Directions
Pull out every line below holding the word "card".

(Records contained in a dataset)

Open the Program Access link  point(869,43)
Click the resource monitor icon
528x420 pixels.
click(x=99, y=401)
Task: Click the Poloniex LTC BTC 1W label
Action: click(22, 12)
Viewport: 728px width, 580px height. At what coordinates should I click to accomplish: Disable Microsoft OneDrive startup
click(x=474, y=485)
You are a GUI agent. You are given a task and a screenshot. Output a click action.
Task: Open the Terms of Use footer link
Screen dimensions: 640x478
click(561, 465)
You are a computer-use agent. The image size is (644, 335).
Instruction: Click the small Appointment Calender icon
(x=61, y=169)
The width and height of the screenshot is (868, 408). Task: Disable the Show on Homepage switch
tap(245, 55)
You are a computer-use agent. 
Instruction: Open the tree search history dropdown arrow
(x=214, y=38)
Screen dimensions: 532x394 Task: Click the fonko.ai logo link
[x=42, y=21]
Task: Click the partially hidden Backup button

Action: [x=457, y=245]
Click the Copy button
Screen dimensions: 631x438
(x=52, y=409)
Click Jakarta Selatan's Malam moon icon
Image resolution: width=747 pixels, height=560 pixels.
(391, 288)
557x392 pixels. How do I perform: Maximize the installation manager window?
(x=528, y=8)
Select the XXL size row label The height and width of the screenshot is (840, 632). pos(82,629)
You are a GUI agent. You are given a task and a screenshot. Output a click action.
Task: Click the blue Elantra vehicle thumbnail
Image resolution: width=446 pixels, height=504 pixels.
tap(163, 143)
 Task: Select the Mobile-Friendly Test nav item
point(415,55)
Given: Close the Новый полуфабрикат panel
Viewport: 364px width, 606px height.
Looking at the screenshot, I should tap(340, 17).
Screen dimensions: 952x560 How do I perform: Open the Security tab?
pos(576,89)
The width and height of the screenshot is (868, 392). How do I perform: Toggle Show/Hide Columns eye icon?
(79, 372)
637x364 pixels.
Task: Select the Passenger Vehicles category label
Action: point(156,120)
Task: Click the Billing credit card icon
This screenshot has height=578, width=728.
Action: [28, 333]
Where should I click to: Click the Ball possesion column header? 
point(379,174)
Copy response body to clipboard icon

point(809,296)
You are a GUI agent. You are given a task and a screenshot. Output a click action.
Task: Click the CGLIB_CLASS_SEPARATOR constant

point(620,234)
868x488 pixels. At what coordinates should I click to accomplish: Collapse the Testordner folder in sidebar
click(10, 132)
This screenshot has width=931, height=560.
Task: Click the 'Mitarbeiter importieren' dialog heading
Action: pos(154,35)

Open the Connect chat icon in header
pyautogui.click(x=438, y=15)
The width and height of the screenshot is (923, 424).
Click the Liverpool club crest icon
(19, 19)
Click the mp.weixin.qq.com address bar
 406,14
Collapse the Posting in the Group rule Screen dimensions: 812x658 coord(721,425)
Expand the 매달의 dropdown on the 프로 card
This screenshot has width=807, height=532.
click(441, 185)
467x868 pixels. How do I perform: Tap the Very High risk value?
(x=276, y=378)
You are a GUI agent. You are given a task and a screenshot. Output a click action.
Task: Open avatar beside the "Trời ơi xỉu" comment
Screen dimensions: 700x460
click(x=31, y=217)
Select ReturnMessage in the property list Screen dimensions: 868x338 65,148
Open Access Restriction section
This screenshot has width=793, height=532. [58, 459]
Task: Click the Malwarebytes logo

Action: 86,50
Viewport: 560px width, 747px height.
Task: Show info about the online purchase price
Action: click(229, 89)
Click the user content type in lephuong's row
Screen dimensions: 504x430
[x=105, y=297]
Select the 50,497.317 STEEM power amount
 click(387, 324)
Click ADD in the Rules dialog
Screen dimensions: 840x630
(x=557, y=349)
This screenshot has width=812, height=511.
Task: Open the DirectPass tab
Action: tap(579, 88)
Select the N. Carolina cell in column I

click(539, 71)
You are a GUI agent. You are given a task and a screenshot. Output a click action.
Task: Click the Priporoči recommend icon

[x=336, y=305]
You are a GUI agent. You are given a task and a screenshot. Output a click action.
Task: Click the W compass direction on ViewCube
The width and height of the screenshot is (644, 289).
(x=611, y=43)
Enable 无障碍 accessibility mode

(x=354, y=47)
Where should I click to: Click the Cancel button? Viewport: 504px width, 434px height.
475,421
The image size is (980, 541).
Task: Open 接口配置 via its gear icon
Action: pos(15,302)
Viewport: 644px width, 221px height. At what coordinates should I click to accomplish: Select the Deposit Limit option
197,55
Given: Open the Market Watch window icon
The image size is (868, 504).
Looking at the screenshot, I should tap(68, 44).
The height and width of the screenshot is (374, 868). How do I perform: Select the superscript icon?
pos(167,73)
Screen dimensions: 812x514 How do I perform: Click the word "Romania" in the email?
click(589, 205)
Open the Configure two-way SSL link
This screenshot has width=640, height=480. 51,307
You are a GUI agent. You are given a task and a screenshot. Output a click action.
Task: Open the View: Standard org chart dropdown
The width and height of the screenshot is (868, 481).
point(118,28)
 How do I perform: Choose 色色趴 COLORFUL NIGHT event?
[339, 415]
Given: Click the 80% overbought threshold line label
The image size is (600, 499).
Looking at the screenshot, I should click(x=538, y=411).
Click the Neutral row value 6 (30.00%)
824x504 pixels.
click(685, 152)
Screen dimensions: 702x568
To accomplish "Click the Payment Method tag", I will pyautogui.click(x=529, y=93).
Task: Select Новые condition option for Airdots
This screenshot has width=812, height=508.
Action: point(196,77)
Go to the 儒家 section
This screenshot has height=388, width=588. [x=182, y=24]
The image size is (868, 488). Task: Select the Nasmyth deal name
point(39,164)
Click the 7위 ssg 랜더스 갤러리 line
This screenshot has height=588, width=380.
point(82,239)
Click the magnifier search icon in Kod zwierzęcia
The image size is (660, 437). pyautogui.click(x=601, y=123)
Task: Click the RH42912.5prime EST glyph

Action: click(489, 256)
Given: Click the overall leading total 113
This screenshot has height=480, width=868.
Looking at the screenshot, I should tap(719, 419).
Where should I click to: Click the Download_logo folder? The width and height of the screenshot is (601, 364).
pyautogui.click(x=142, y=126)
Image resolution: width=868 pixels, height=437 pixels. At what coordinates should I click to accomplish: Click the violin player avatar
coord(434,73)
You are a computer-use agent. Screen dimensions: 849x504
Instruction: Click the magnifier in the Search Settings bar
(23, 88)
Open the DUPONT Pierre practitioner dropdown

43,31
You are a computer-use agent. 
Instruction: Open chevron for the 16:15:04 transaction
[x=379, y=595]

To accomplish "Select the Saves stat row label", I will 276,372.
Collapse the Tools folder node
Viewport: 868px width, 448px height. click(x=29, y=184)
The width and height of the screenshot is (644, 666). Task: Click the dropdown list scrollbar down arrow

Answer below
Task: Click the Billing credit card icon
Expand the 매달의 dropdown on the 프로 card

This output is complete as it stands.